Praise For Miss New India…
--Amy Tan"A tightly woven narrative about naïvete and personal growth in contemporary India...Mukherjee explores Anjali's issues with understanding and sympathy."
"Each character fascinates, and every detail glints with irony and intent, as Mukherjee brilliantly choreographs her compelling protagonist's struggles against betrayal, violence, and corruption in a dazzling plot."
Conversation Starters from ReadingGroupChoices.com
- Anjali’s outcome seems purposefully ambiguous. Discuss why the author may have done this.
- What are some of the challenges facing a small-town girl raised in India as opposed to a small-town girl raised in the United States? How do they compare?
- Explain why you think the author decided not to have Anjali deal directly with what happened to her by Subodh?
- Mr. & Mrs. Bose are not identified by name for the first half of the novel. When does this change, and why? How is Anjali identified in this same passage as Mr. and Mrs. Bose are named? By doing this, what is the author saying about Anjali, a character who is constantly searching for a new identity?
- Why do you think the author chose to name the novel after a beauty pageant? What is the significance of this title?
- Eventually Anjali questions her long held beliefs about who her mother was: “What if the bitter wife and nagging mother had actually been a contented, creative woman?” (p. 202).

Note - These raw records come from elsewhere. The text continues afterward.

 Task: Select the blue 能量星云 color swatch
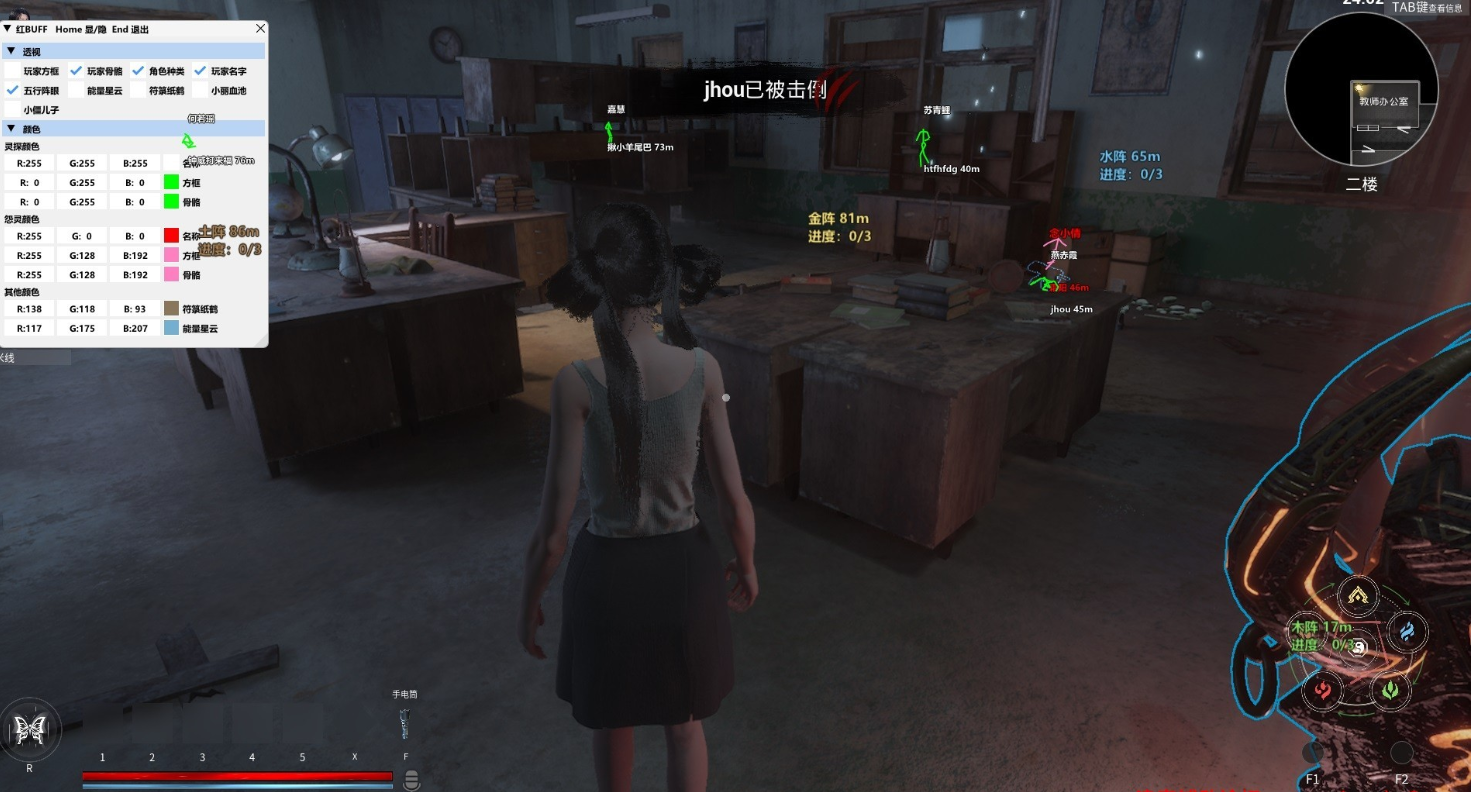171,328
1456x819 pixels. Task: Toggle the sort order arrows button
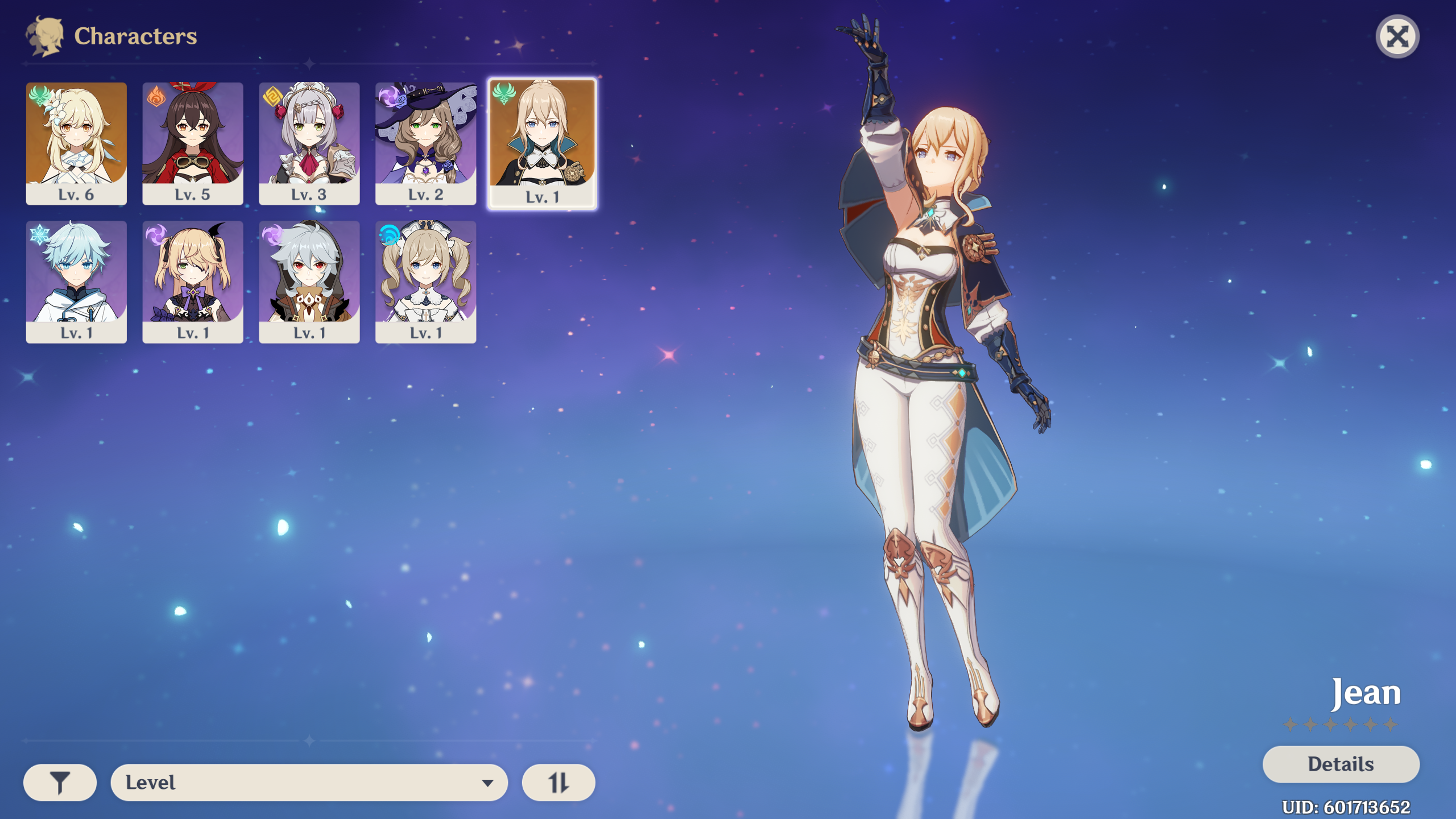click(559, 783)
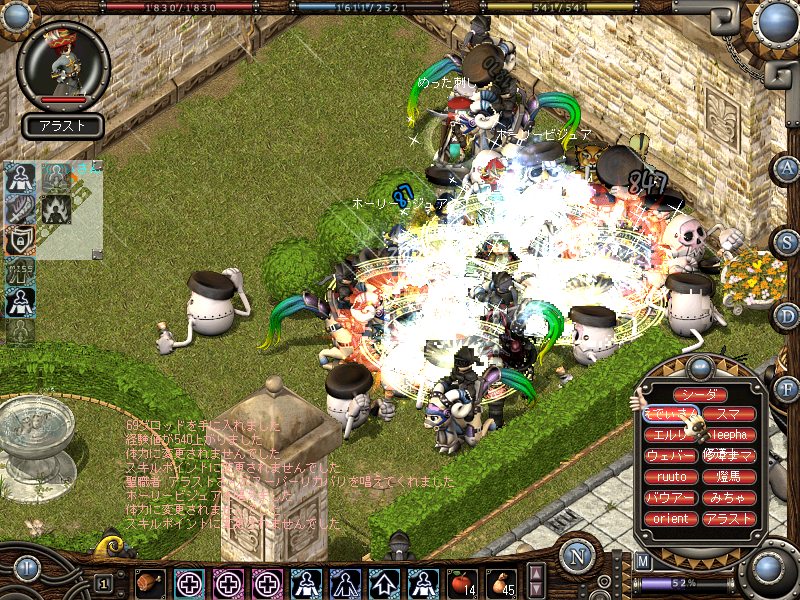Screen dimensions: 800x600
Task: Use the red apple item slot
Action: [461, 582]

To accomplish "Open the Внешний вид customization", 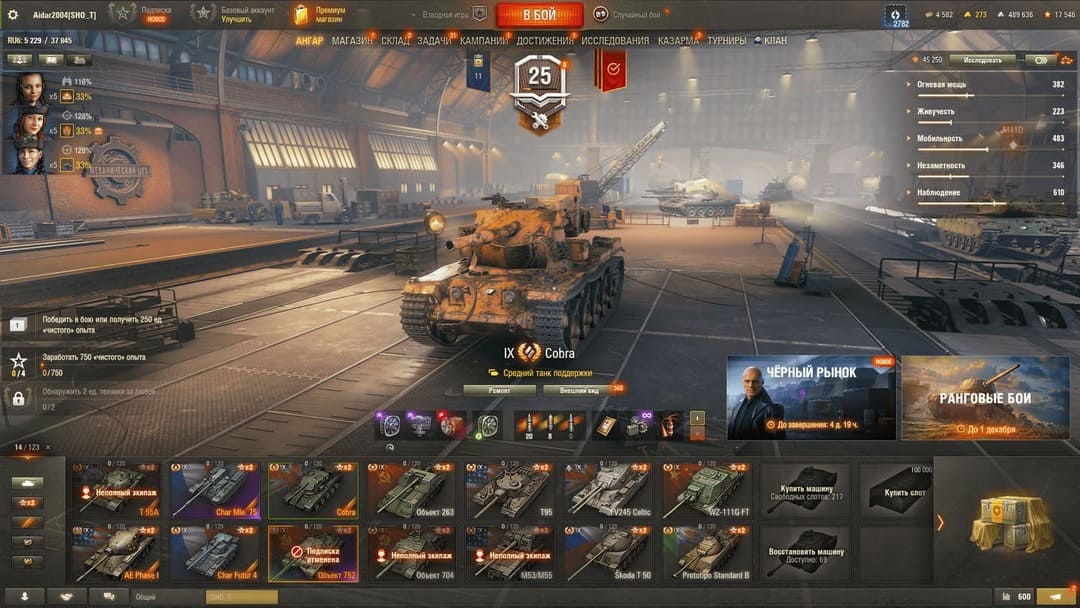I will [x=580, y=390].
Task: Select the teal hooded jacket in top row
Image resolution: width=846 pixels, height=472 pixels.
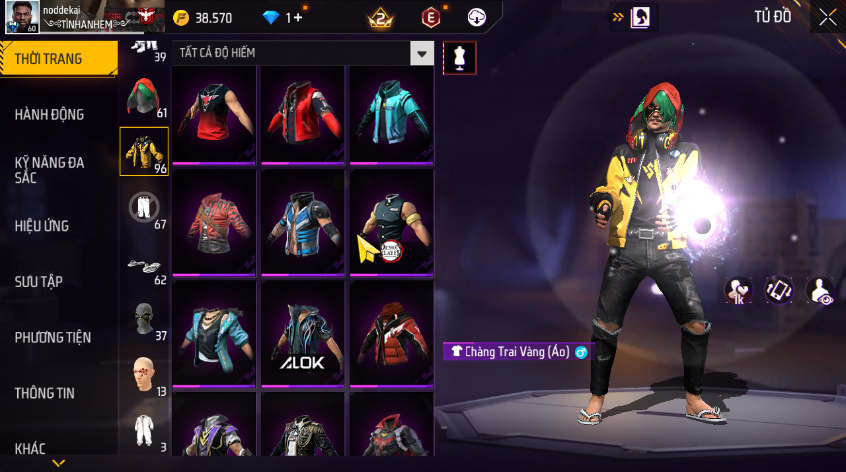Action: 391,113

Does this moment bring her any closer to understanding her mother?
- Cars have significant importance in Anjali’s life. What does the car symbolize in this book? Explain why the Bengali Svengali compares her to a car.
- Anjali has a complex relationship with Gauripur, her mother, and Sonali-di. While the fate of her mother and sister is left undetermined, the future of Gauripur is revealed. “She walked the familiar streets with Parvati, but now she saw changes—maybe they’d always been there—a cinema house, the Bihar State Emporium, and apartment blocks rising from razed, abandoned estates” (pg. 328). What makes Gauripur different? Why are we left in the dark regarding Anjali’s mother and sister?
- By the end of the novel Anjali has an entirely new family in Parvati: “Anjali had, in effect, been adopted” (pg 328). Discuss the role family plays in the lives of the different characters in the book. How do they define family, and what is its significance?
- Discuss the novel’s setting. What limitations and liberations did the “New Miss Indias” experience during their time in Bangalore?
- How do the men in Anjali’s life compare to each other? Why does Anjali refuse GG’s request to accompany him to Mexico?
- Discuss Anjali’s initial difficulty understanding Peter and Ali’s relationship. Explain whether her ignorance was due to her crush on her former teacher or “outside her ability to process” (pg 41).
- After what happened to Nirmal Gupta, Anjali feels she owes it to him to renew her search for a husband. Why do you think she decided to honor Nirmal in this way?
- How does Mukherjee question the traditional roles of women in India? Where did you see similarities between how women are treated in this country and your own communities? How does Peter make Anjali see and question her own role as a woman in Indian society?
- The theme of re-inventing oneself is a prominent one in Miss New India. Throughout the novel Anjali vacillates between different versions of her name. How does she make her ultimate decision, and why?